** Opening Record set block **

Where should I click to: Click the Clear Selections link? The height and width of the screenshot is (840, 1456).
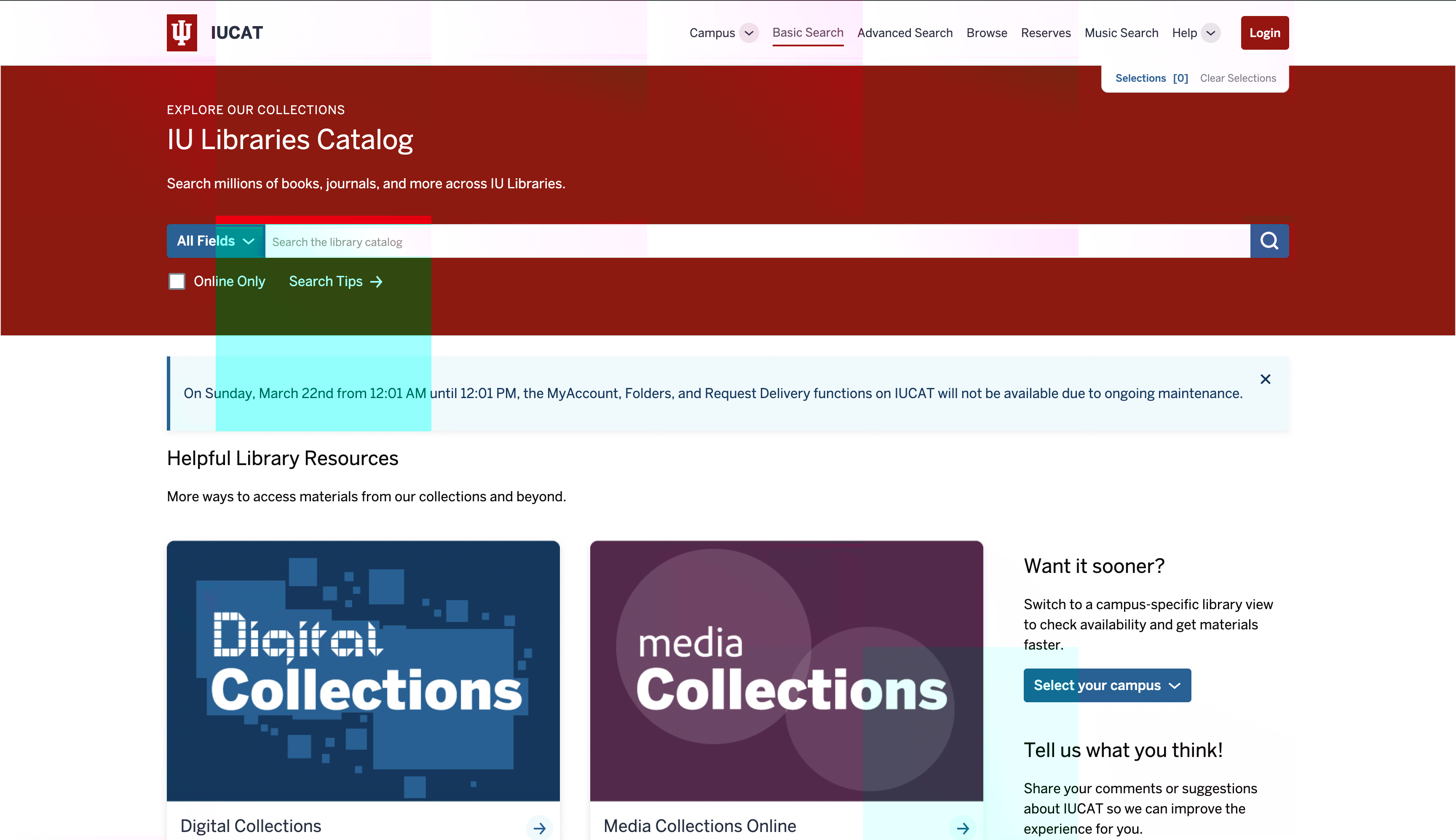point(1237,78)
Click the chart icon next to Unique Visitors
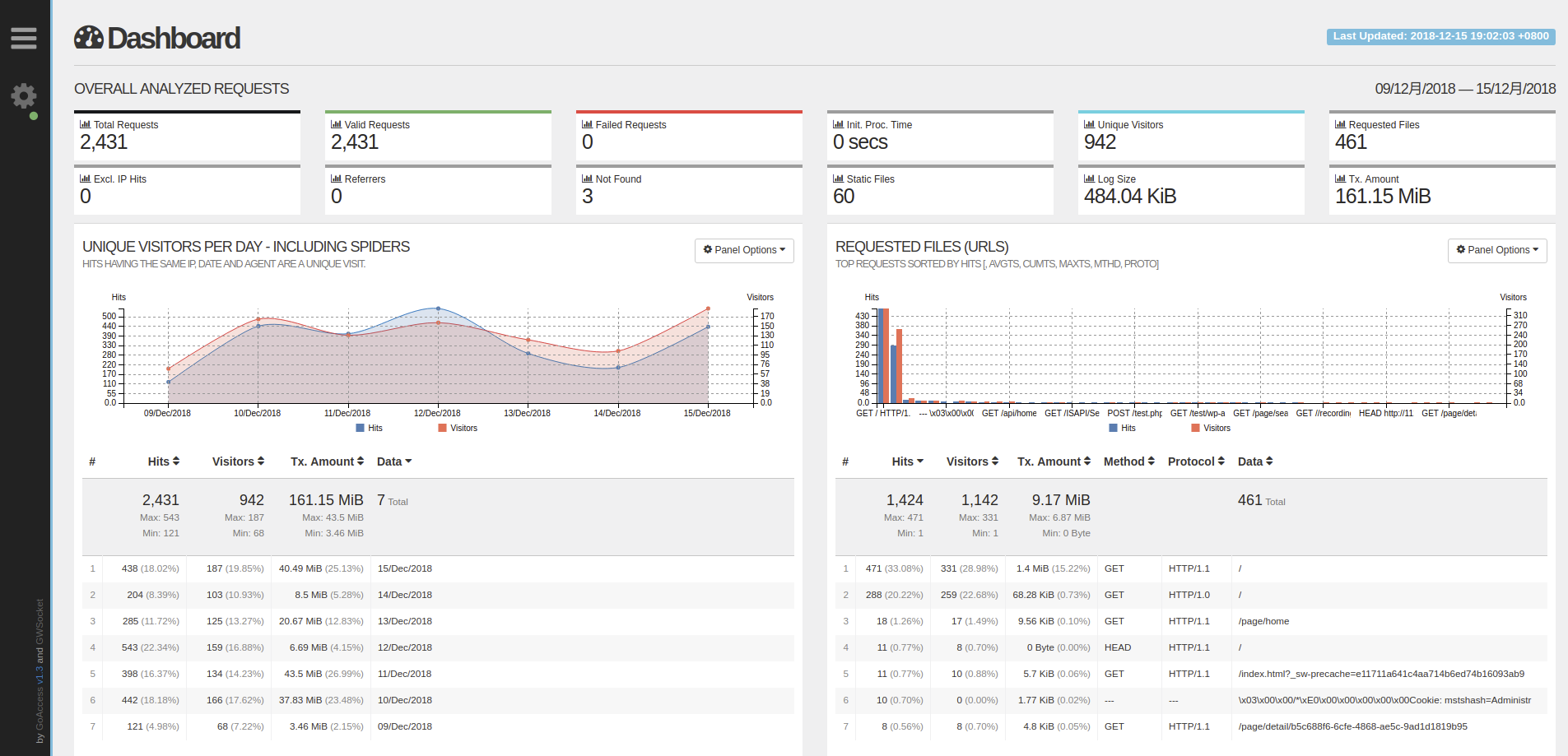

** Closing Record set block **
** Opening Record set block **

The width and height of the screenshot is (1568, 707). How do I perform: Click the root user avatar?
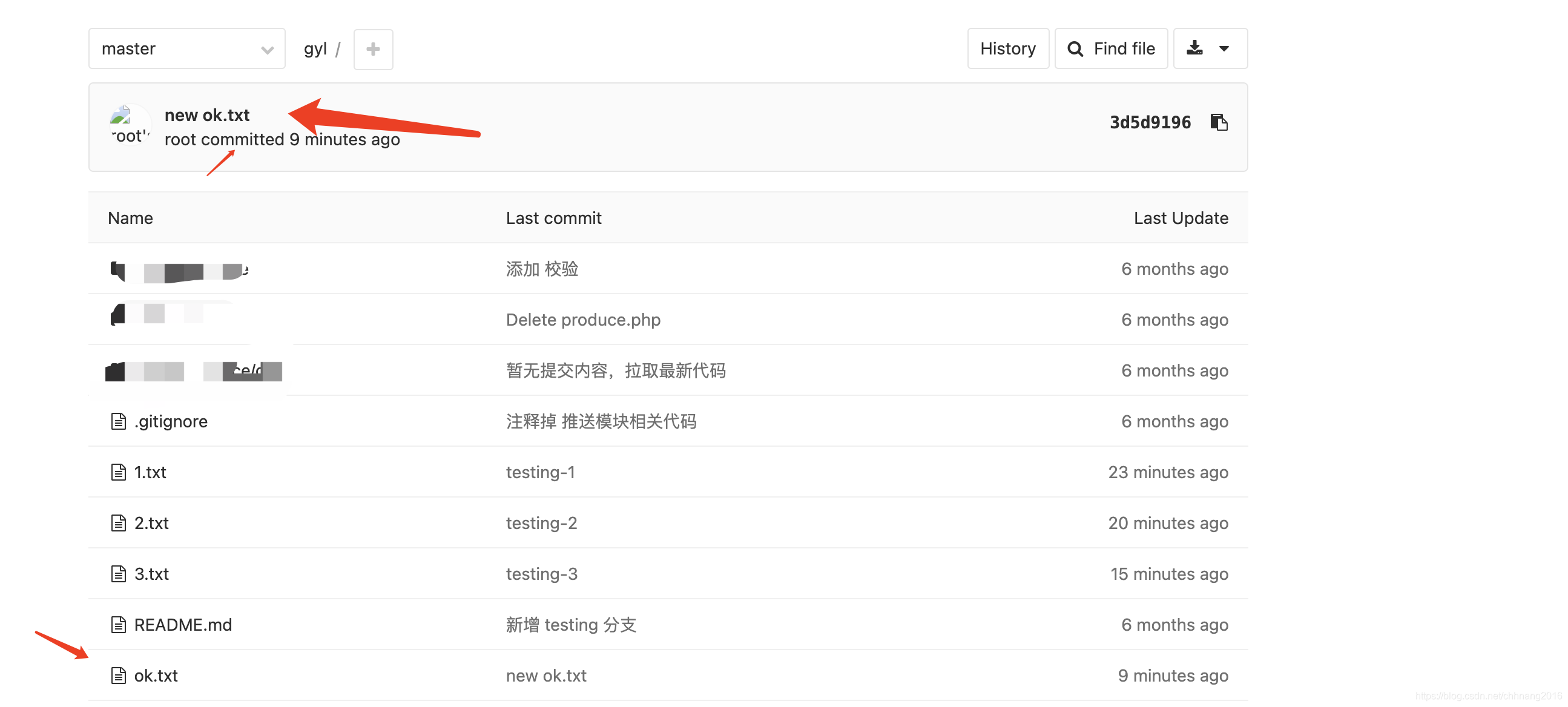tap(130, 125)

** Closing Record set block **
** Opening Record set block **

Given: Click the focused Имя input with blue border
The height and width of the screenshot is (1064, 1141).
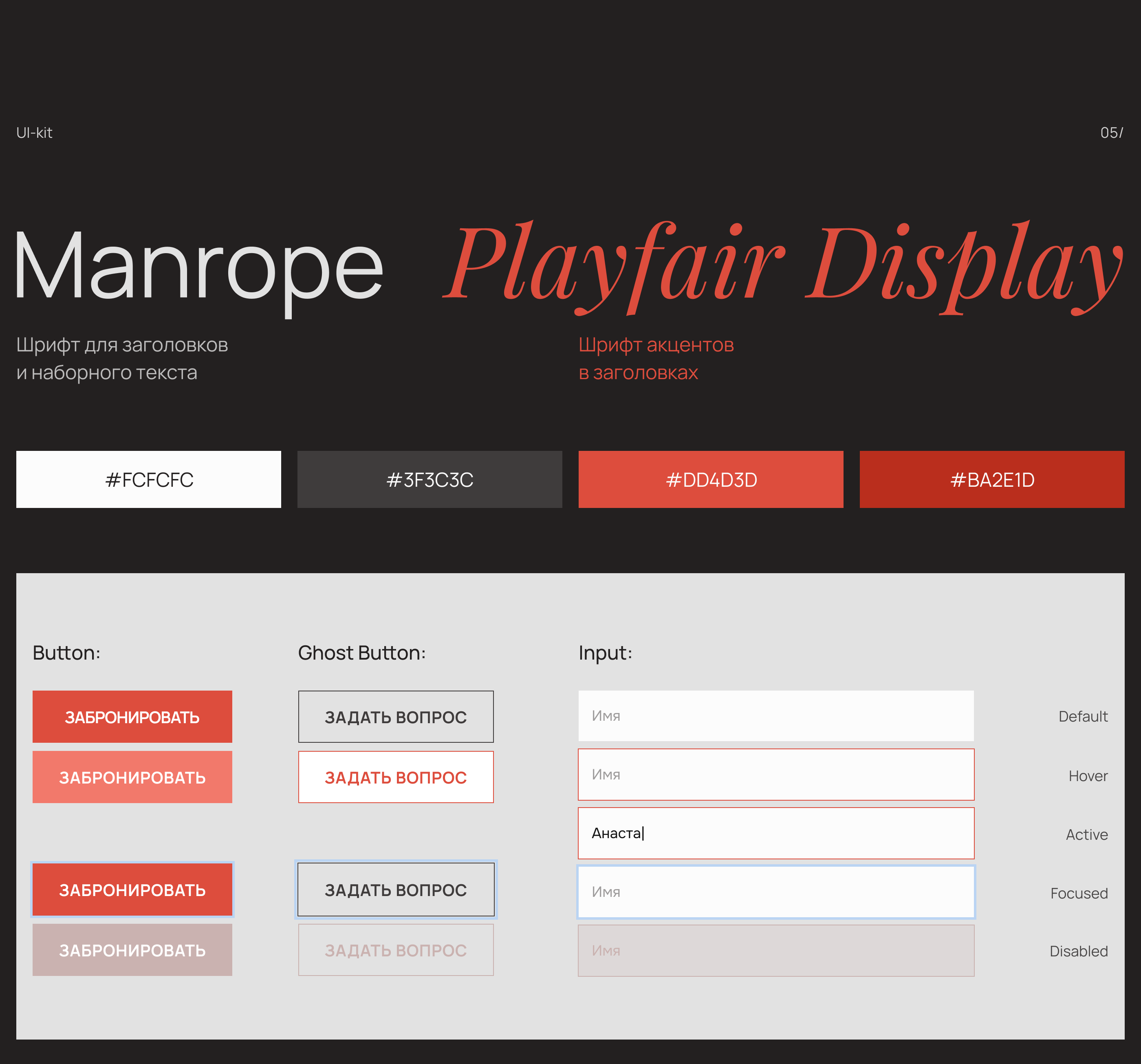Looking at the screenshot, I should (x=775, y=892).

** Closing Record set block **

- Activity -
Please output, exactly as written, the lines above from the one holding "Where should I" through the one holding "Click the chart icon next to Unique Visitors", both included, with the pictures omitted.

- Answer box -
Where should I click to: Click the Clear Selections link? The height and width of the screenshot is (840, 1456).
point(1237,78)
Click the chart icon next to Unique Visitors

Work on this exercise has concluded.